Hace unas semanas un parlamentario magallánico amenazó públicamente a este medio de comunicación e instó a sus adherentes, a través de la publicación de un número de teléfono celular privado,
a amedrentar por haber informado del error legislativo que cometió en
el tema del retiro del 10% para los jubilados de rentas vitalicias. Eso
no puede volver a ocurrir. Porque lo que él hizo y sus adherentes tiene
caracteres de delito, y eso él lo sabe muy bien. Uno
de los principios fundamentales que sustentan el sistema democrático es
la libertad de expresión, resguardada en la actual Constitución, pero
respecto de la cual, pese a su relevancia, no siempre se declara
explícitamente su importancia y necesidad de protección. Cualquier Carta
Magna debe garantizarla, porque sin la libertad de expresión no es
posible preservar otras libertades esenciales del ser humano. Este
derecho fundamental permite un diálogo social sin censura, donde es
posible expresar la diversidad de visiones, argumentaciones y opiniones,
a la vez que procurar el libre acceso a la información, mediante
procesos transparentes que permitan el debate público y la fiscalización
de la autoridad.
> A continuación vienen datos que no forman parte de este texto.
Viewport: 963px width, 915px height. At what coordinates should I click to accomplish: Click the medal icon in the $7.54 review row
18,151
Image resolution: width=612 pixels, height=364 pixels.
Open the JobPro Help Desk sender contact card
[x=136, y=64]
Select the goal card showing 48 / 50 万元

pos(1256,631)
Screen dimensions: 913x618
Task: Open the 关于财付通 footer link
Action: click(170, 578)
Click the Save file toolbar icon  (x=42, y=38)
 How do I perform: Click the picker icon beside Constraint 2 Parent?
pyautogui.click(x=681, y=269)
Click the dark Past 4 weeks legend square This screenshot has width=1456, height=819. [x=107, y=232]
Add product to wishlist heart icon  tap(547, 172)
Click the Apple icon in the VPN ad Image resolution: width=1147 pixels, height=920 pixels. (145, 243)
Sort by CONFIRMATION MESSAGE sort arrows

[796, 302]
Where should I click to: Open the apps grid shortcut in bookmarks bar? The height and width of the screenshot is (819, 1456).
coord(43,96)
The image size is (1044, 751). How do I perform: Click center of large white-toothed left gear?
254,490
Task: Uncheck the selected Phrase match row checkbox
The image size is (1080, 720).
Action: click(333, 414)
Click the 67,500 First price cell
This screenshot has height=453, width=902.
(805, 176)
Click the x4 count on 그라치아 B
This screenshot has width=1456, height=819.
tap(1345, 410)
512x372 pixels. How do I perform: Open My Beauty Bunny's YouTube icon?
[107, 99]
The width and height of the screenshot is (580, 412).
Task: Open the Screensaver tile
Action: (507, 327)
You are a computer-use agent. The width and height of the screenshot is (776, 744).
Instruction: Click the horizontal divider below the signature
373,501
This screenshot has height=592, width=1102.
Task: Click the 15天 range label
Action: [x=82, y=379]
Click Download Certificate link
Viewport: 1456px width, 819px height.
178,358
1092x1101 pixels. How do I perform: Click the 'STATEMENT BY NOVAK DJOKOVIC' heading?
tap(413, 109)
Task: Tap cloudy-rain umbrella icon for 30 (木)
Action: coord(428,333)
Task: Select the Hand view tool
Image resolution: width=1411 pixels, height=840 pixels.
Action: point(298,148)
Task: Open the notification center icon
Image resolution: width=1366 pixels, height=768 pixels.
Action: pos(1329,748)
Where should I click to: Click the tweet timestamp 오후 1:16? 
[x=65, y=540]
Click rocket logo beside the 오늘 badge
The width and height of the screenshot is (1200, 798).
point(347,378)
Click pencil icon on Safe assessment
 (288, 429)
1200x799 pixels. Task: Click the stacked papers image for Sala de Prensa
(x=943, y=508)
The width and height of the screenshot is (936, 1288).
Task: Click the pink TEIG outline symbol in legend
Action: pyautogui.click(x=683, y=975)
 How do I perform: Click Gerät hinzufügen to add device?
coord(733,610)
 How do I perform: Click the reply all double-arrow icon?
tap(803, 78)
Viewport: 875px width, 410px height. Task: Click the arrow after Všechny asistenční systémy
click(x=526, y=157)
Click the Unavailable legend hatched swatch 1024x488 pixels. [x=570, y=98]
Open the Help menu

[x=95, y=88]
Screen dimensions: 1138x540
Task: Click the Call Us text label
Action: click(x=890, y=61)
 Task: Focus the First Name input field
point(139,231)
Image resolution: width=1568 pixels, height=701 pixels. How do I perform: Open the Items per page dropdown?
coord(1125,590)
Hoy hay países que no garantizan la libertad de
expresión y muchos periodistas son acallados. Muchas acciones gubernamentales
han ido coartando el acceso a la información y el derecho a la
expresión e información de la ciudadanía en distintas naciones.
Censuras, persecuciones y abusos.
En la última década hemos sido testigos a la distancia de que regímenes
que, pese a declararse democráticos, conculcan libertades como una
manera de perpetuarse en el poder imponiendo un discurso oficial. Por
eso es fundamental una aclaratoria al respecto en una nueva
Constitución, porque hemos visto en países vecinos cómo
se multiplican los intentos por implementar restricciones que coartan
el debate público, impidiendo una eficaz fiscalización del poder
político y, a la vez, contraviniendo los principios fundantes del
ordenamiento interamericano, al cual los países del continente declaran
adherir, como el respeto de los derechos humanos y, entre ellos, la
libertad de expresión como principio básico del sistema democrático.